When Hopkins died of a virulent form of typhoid fever his parents came over on a boat from England, barely understanding who their son was: there had been much estrangement. The air smelled of rotten eggs from all the sulphureted hydrogen coming out of the factory stacks. The Jesuit priest gave Hopkins last rites and Hopkins said, “I am so happy, I am so happy.” I’d outlived Hopkins now a few years. Happiness, that elusive emotion, was near.
The sound of Hopkins swirls with complexity and I often leave the page unsure if I know what he means, but it doesn’t matter much to me.
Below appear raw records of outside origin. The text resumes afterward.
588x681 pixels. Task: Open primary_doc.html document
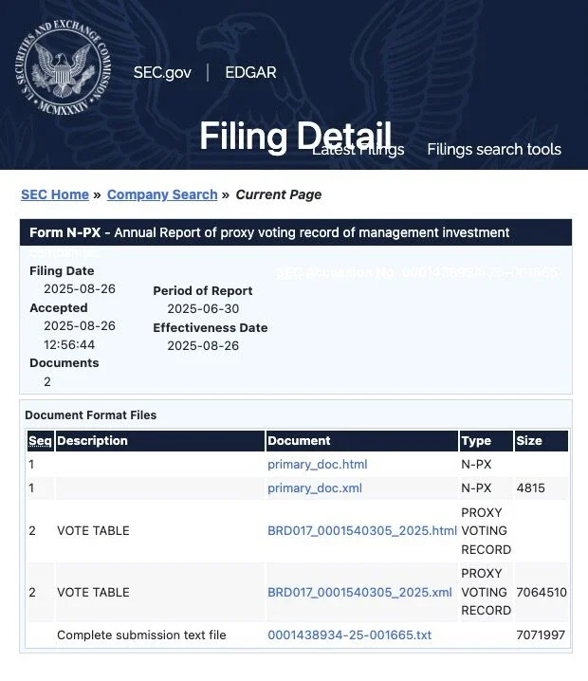(317, 465)

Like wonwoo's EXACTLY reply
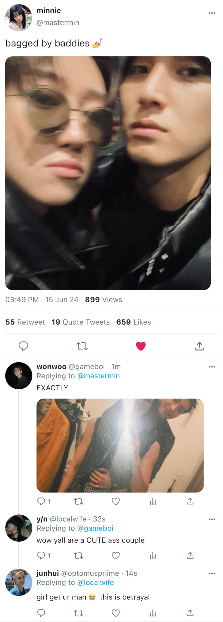[x=116, y=501]

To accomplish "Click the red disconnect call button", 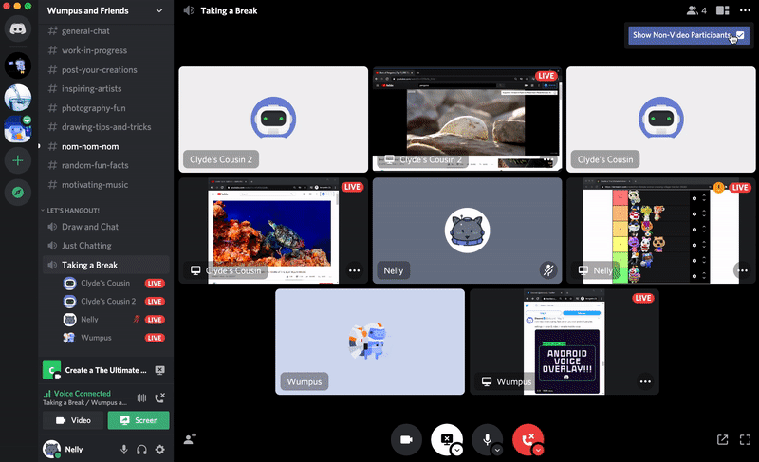I will click(x=527, y=439).
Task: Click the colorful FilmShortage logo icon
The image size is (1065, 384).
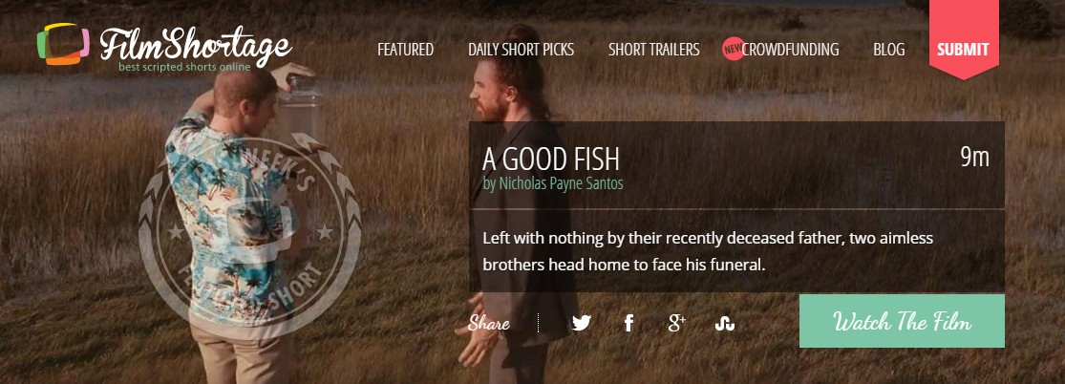Action: (x=63, y=44)
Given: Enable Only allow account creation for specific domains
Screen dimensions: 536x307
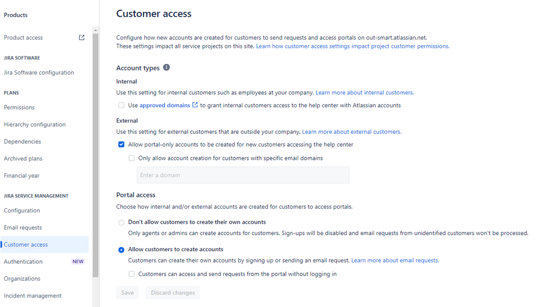Looking at the screenshot, I should point(131,158).
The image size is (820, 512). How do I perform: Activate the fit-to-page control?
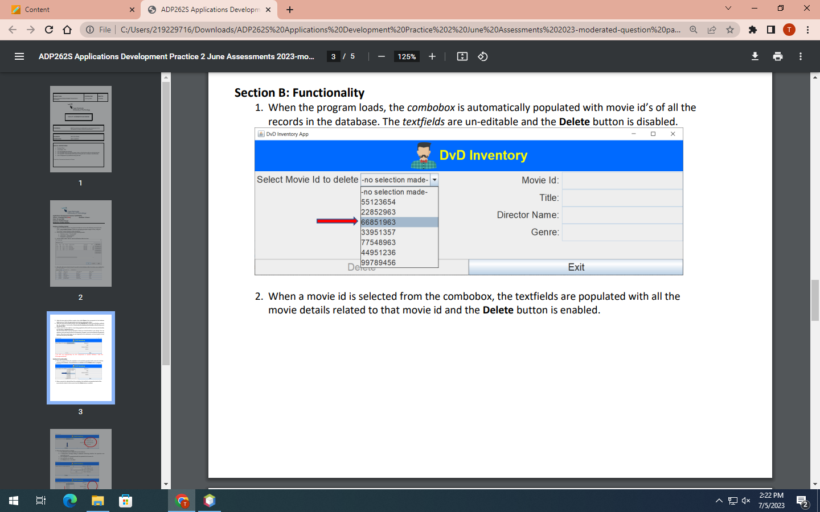(462, 56)
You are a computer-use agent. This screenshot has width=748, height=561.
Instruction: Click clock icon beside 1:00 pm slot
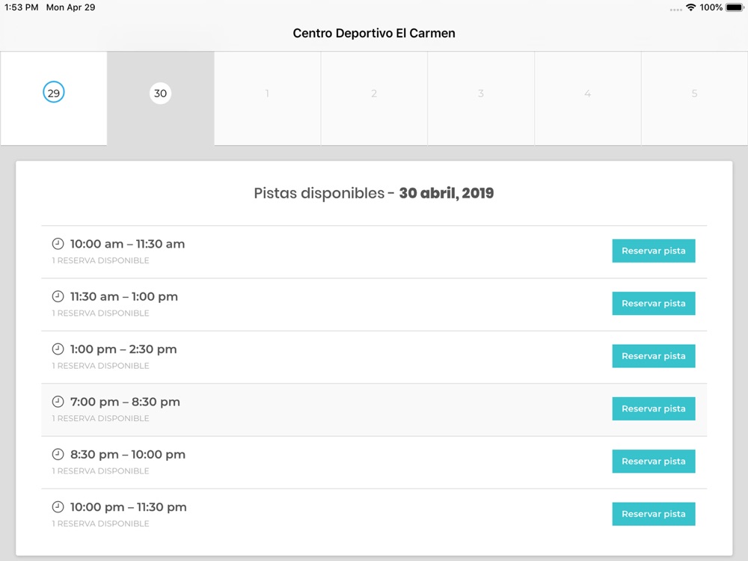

He wrote in defense of his poems to his friend Robert Bridges: “I was not over desirous that the meaning of all should be quite clear, at least unmistakable … the lines and stanzas should be left in the memory and superficial impressions deepened … I am sure I have read and enjoyed pages of poetry that way.” I don’t mind it, and as I still well know the ceiling of silence for a gay priest can be thick, so why not make up your own language to sing to yourself to celebrate your world if you can’t talk to anybody about it? Hopkins was doing so even though he was told it was at odds with his priesthood. He sang of his despair.
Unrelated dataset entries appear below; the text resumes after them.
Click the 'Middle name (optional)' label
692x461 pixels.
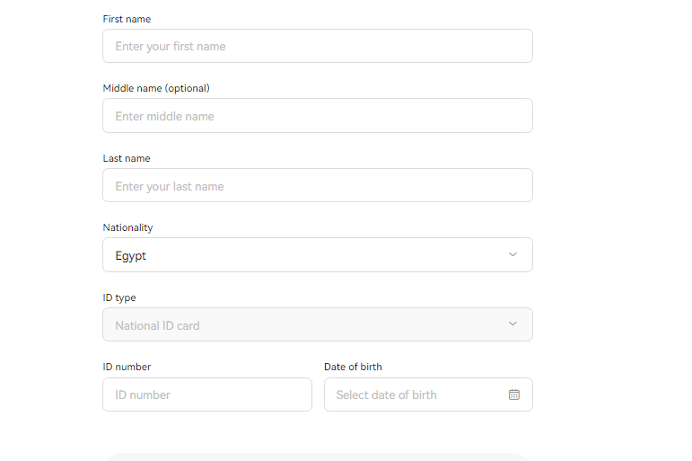[x=156, y=88]
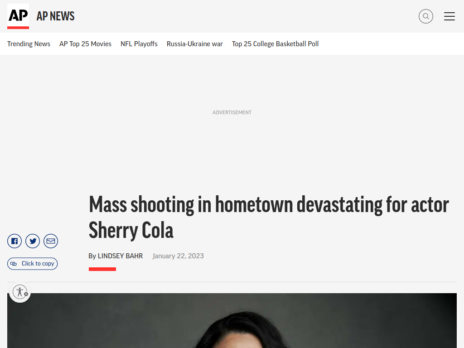Image resolution: width=464 pixels, height=348 pixels.
Task: Click the AP logo icon
Action: [x=18, y=16]

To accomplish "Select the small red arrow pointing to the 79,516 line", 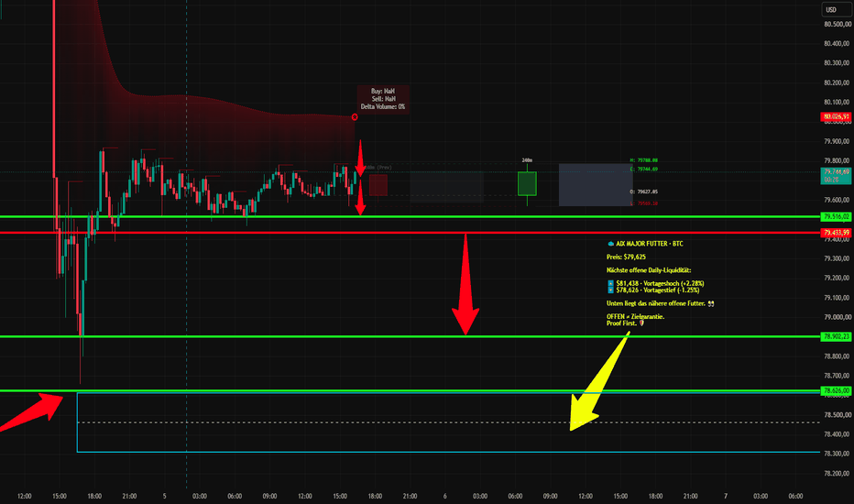I will 360,197.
Sadly, Hopkins was far from the freedoms I’ve seen and known, just as Plath was to miss the women’s movement by a few years so Hopkins missed gay liberation by a century. Knowing that makes me want to stick around, makes me think you never know what hope might come: what seems fixed and insurmountable, one day, is not, is not, is not, is not!
Like Dickinson, as Hopkins grew in his art he discouraged any publications to surface. He felt when he was stirred by the poetic passions it was sacrilegious to “make capital” from them. Priesthood trumped poet-hood for him. The collected edition of the Hopkins poems would not be published until forty years after he died. Bridges, his friend, decided at last “the war within” Hopkins would cease.
Some time later, walking towards St. Luke in the Fields in New York City, I was about to enter a congregation where my difference made no difference: the woman who swung the incense had been a man and the choir soloist belted out the doxology like Freddy Mercury. I thought of Hopkins and his sonnet, “God’s Grandeur,” written early when he was full of hope and faith and less disappointment:
… for all this, nature is never spent;
There lives the dearest freshness deep down things;
And though the last lights off the black West went
Oh, morning, at the brown brink eastward, springs —
Because the Holy Ghost over the bent
World broods with warm breast and with ah! bright wings.
Bright wings I had. The Holy Ghost was in the air. My brothers and sisters from Oscar Wilde to Stonewall had trod and trod to get to where I was now. That war within quieted. A large debt of sorrow had been paid. To the busy New York air I said, “Thank you Gentle Hop.”
Spencer Reece is the author two books of poems, The Clerk’s Tale and The Road to Emmaus. Last year he published a book of poems in translation by his writing students at the Our Little Roses orphanage San Pedro Sula, Honduras: Counting Time Like People Count Stars. This post is drawn from his work-in-progress, The Little Entrance: Devotions. He is Chaplain to Bishop Carlos Lopez-Lozano of the Reformed Episcopal Church in Madrid, Spain.